▶ **Problem description**: From the entries below, copy every line where the string "label" appears.

Supplied information: Begin

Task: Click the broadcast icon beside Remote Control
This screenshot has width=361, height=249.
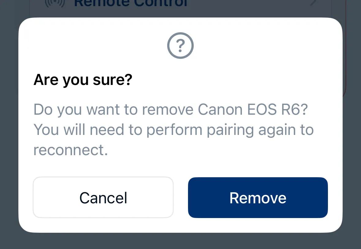Action: coord(55,3)
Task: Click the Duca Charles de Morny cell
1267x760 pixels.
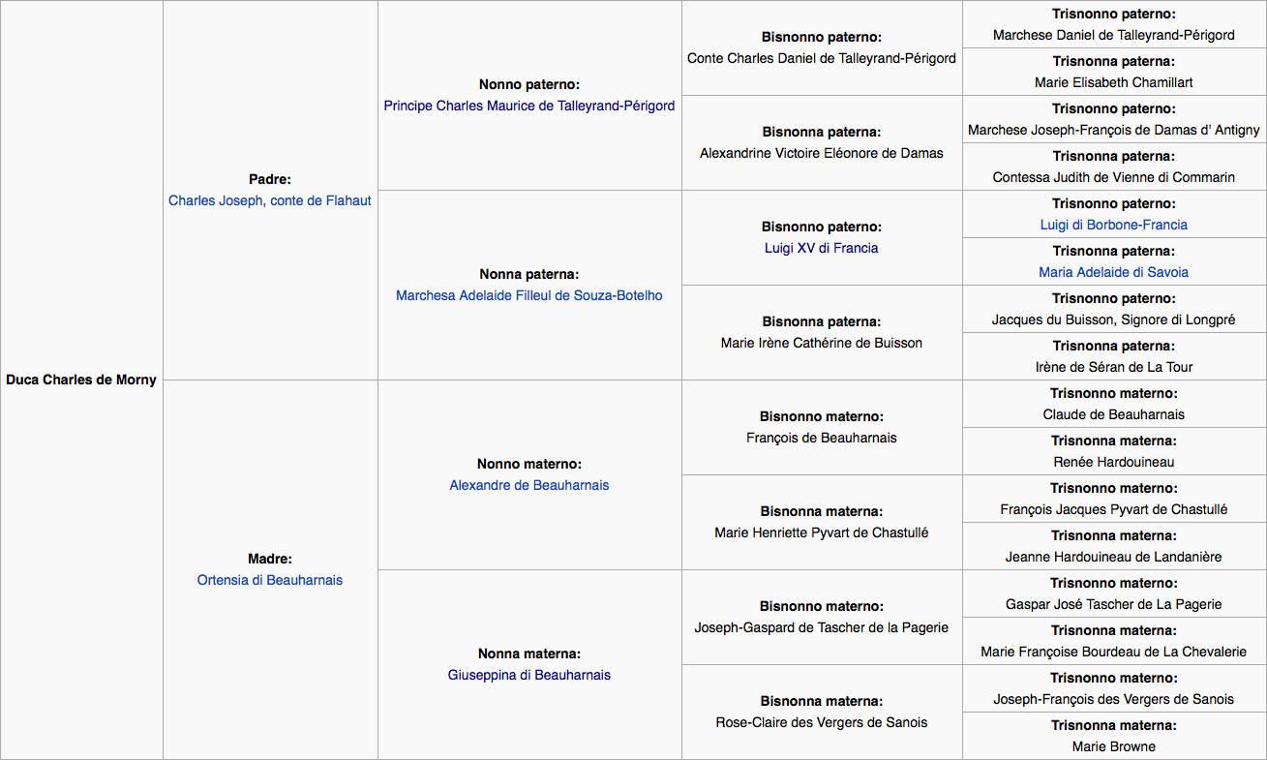Action: pyautogui.click(x=81, y=380)
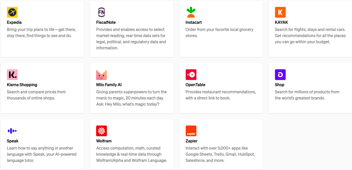Select the Instacart card description
The height and width of the screenshot is (170, 352).
point(219,32)
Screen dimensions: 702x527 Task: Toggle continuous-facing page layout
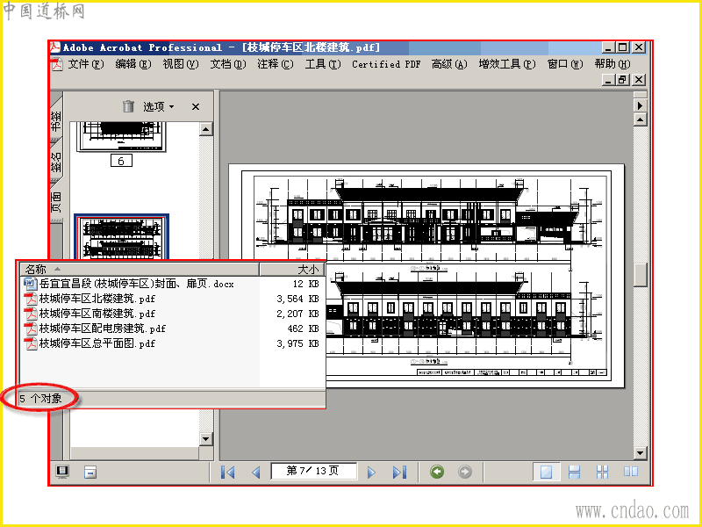(603, 472)
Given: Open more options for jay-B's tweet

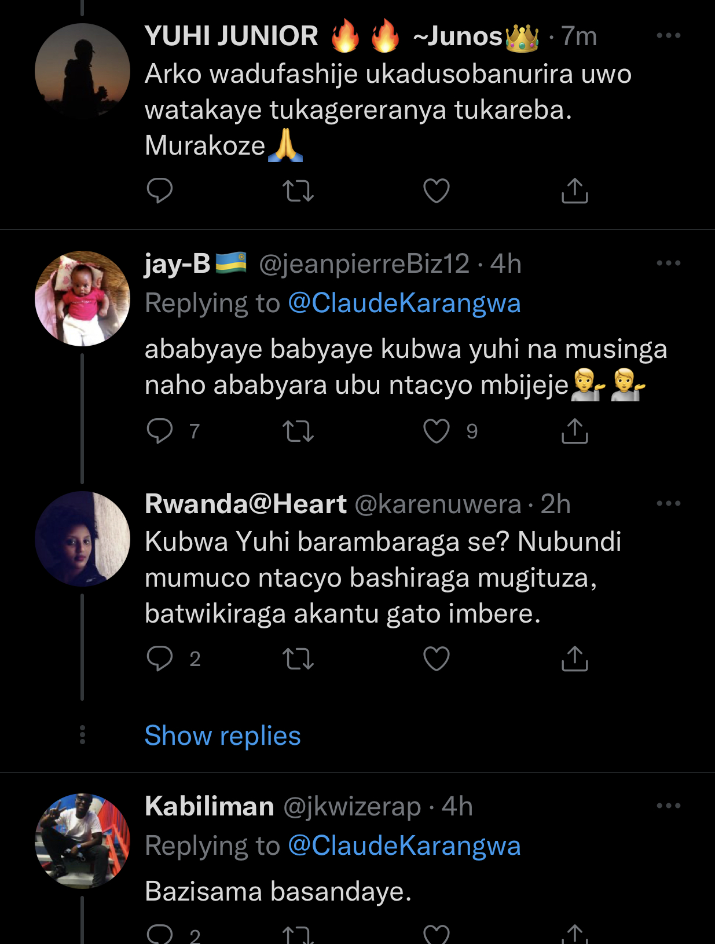Looking at the screenshot, I should point(668,264).
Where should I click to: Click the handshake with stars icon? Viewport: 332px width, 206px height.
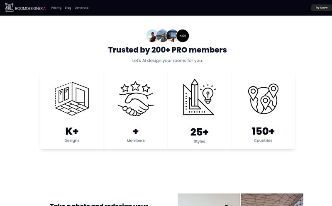[x=136, y=98]
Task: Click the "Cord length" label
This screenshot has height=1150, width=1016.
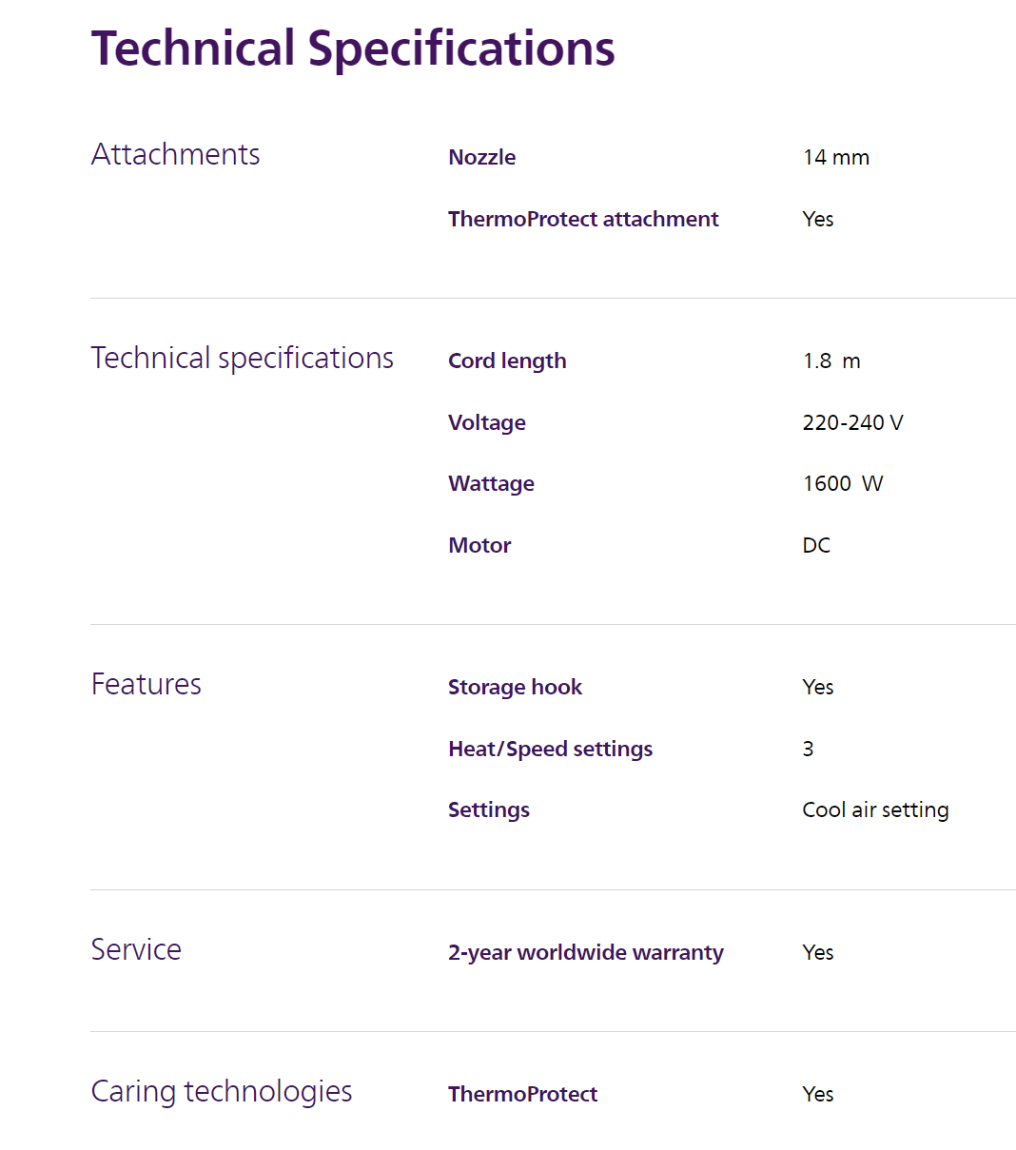Action: 507,361
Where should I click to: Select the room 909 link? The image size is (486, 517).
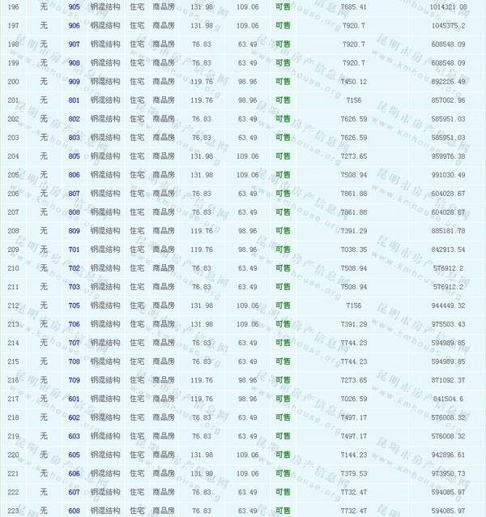(x=75, y=81)
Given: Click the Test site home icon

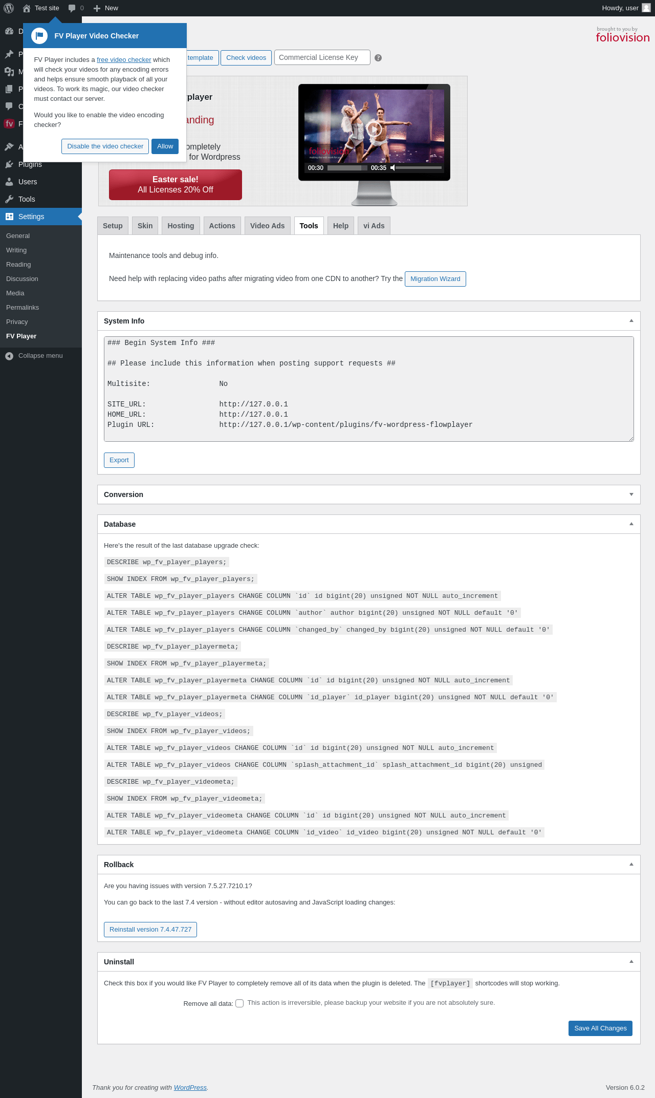Looking at the screenshot, I should click(27, 8).
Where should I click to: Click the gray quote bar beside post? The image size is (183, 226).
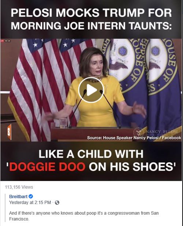pos(5,208)
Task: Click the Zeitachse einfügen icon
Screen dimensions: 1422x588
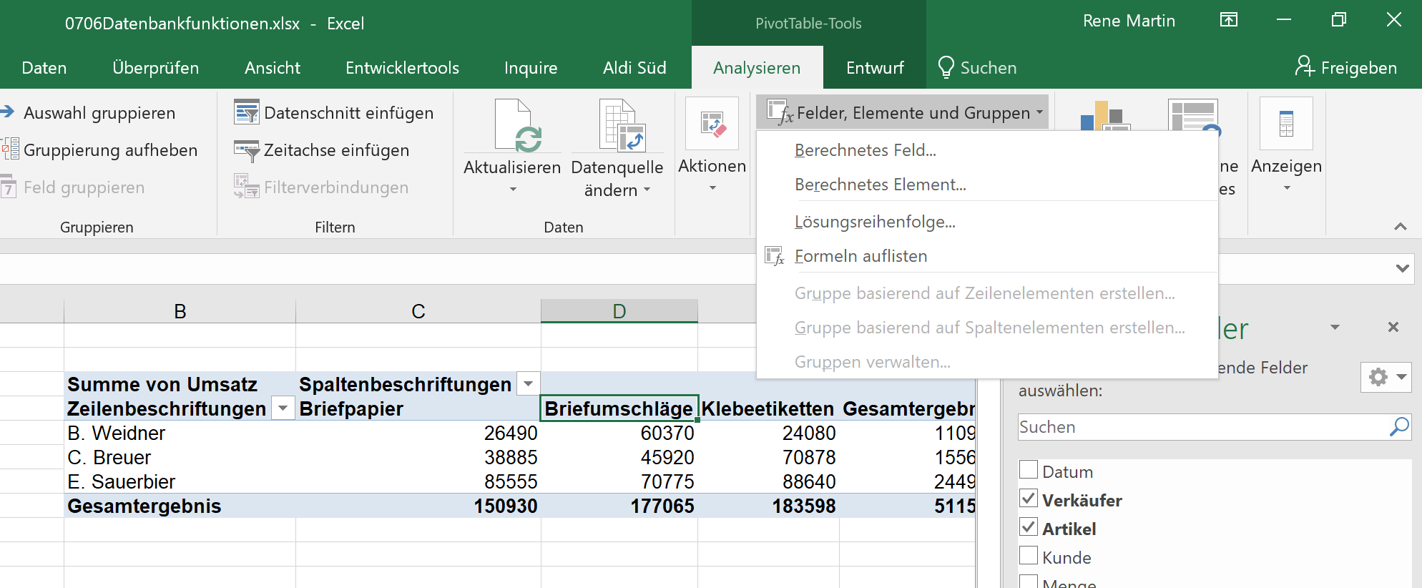Action: tap(246, 150)
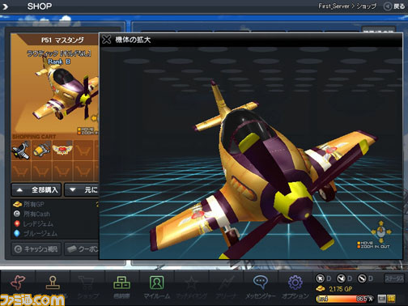Screen dimensions: 408x306
Task: Close the 機体の拡大 enlarged view popup
Action: [x=106, y=40]
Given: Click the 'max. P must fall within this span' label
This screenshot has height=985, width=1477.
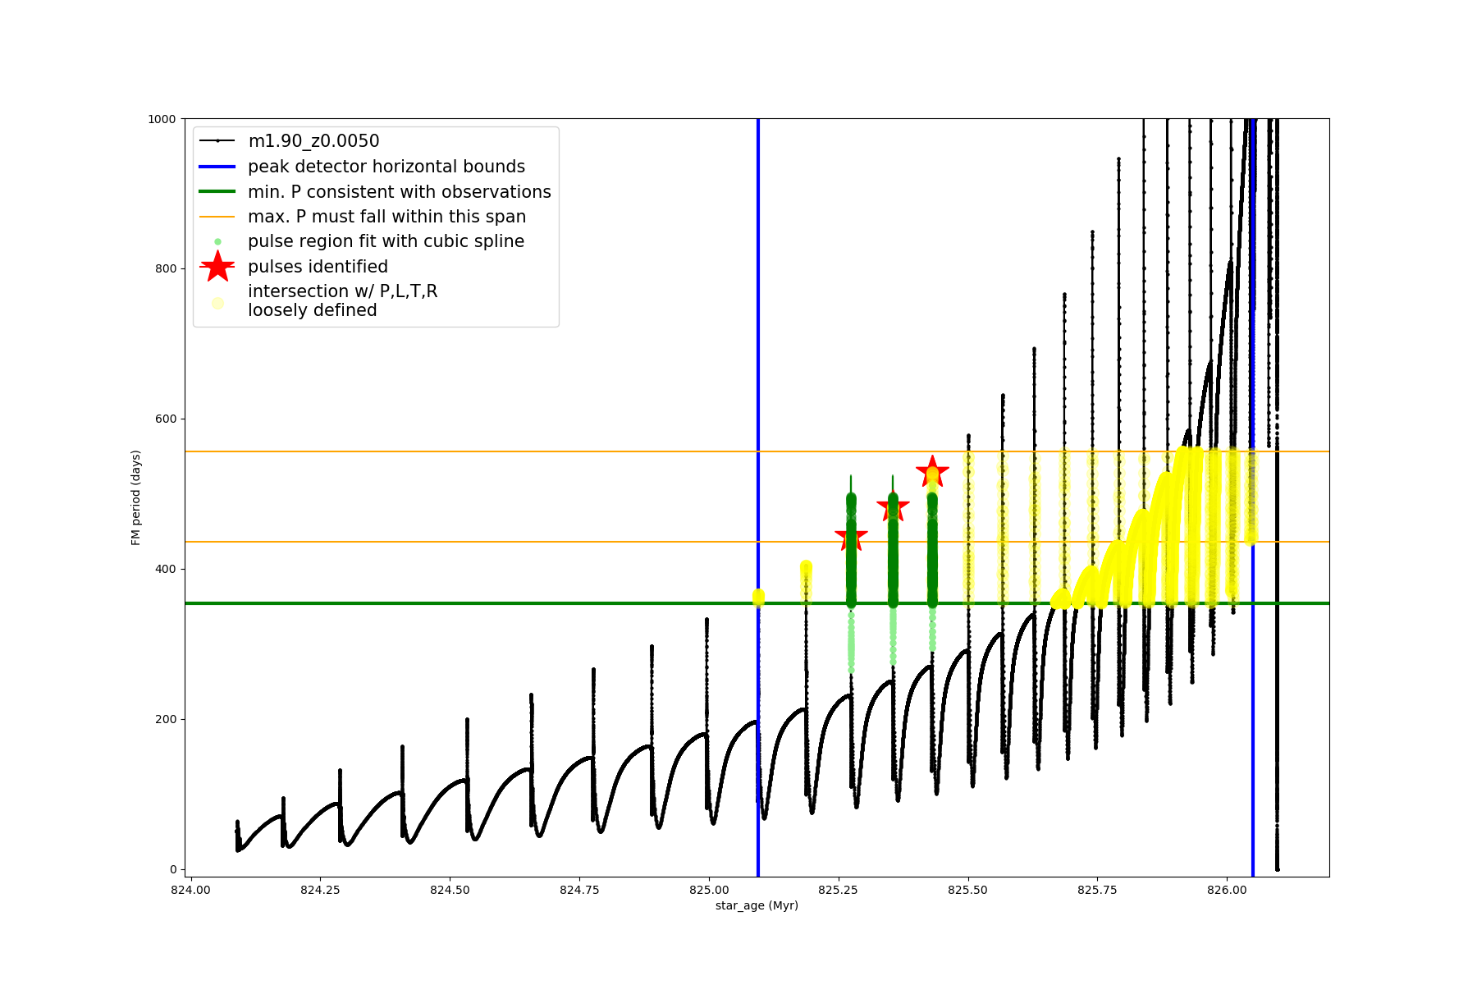Looking at the screenshot, I should (x=386, y=217).
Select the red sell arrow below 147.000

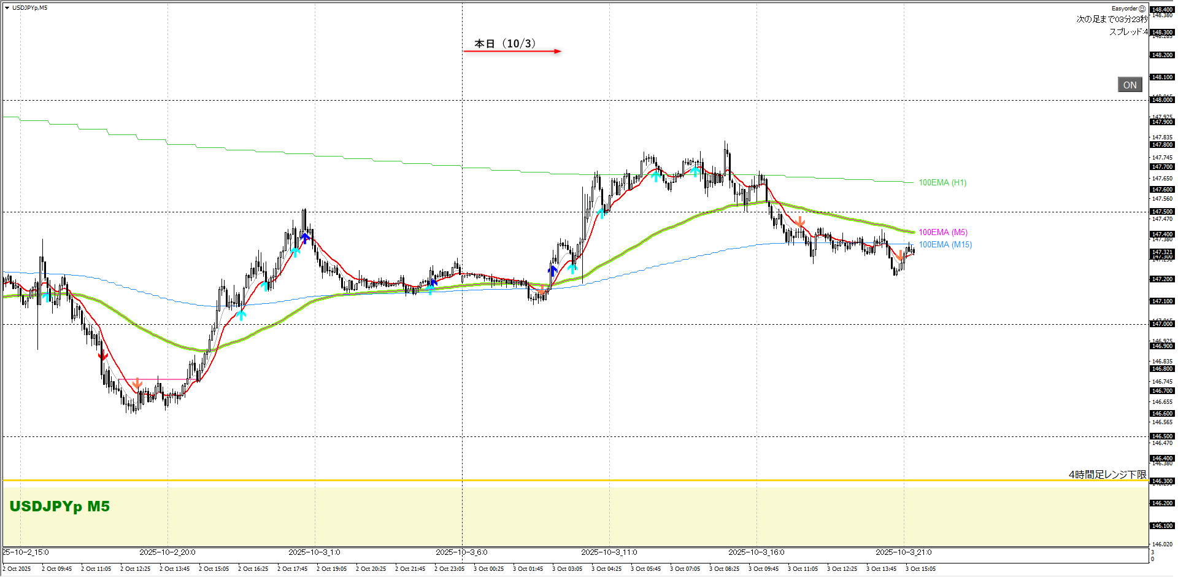tap(103, 355)
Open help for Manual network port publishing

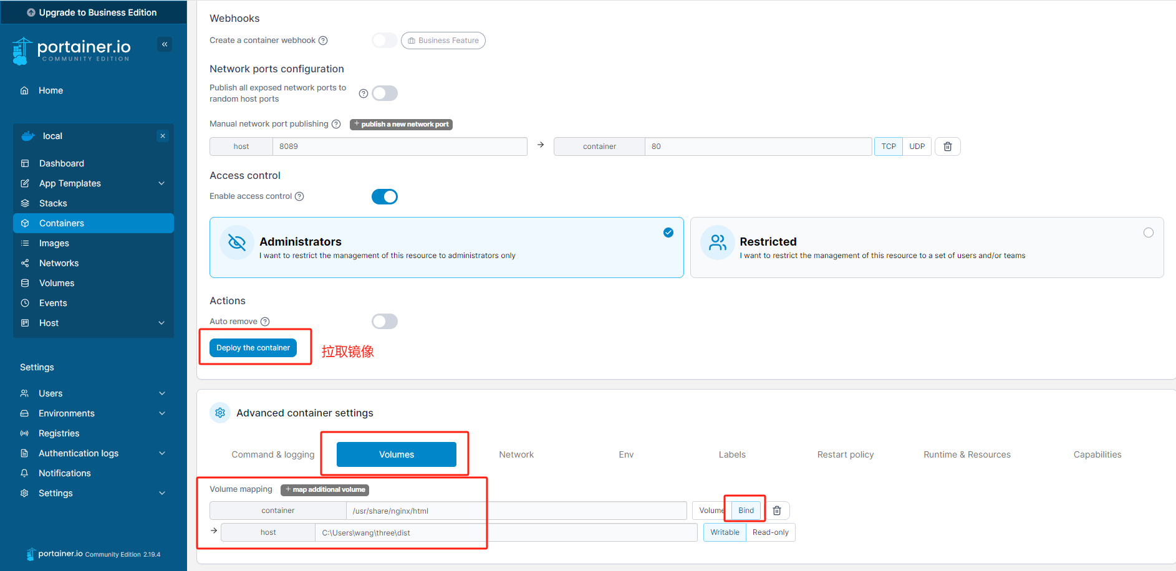pyautogui.click(x=336, y=124)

Supplied information: End

▶ **Solution for this problem**:
Task: Click the "Cord length" label
Given: Click the 'max. P must fall within this span' label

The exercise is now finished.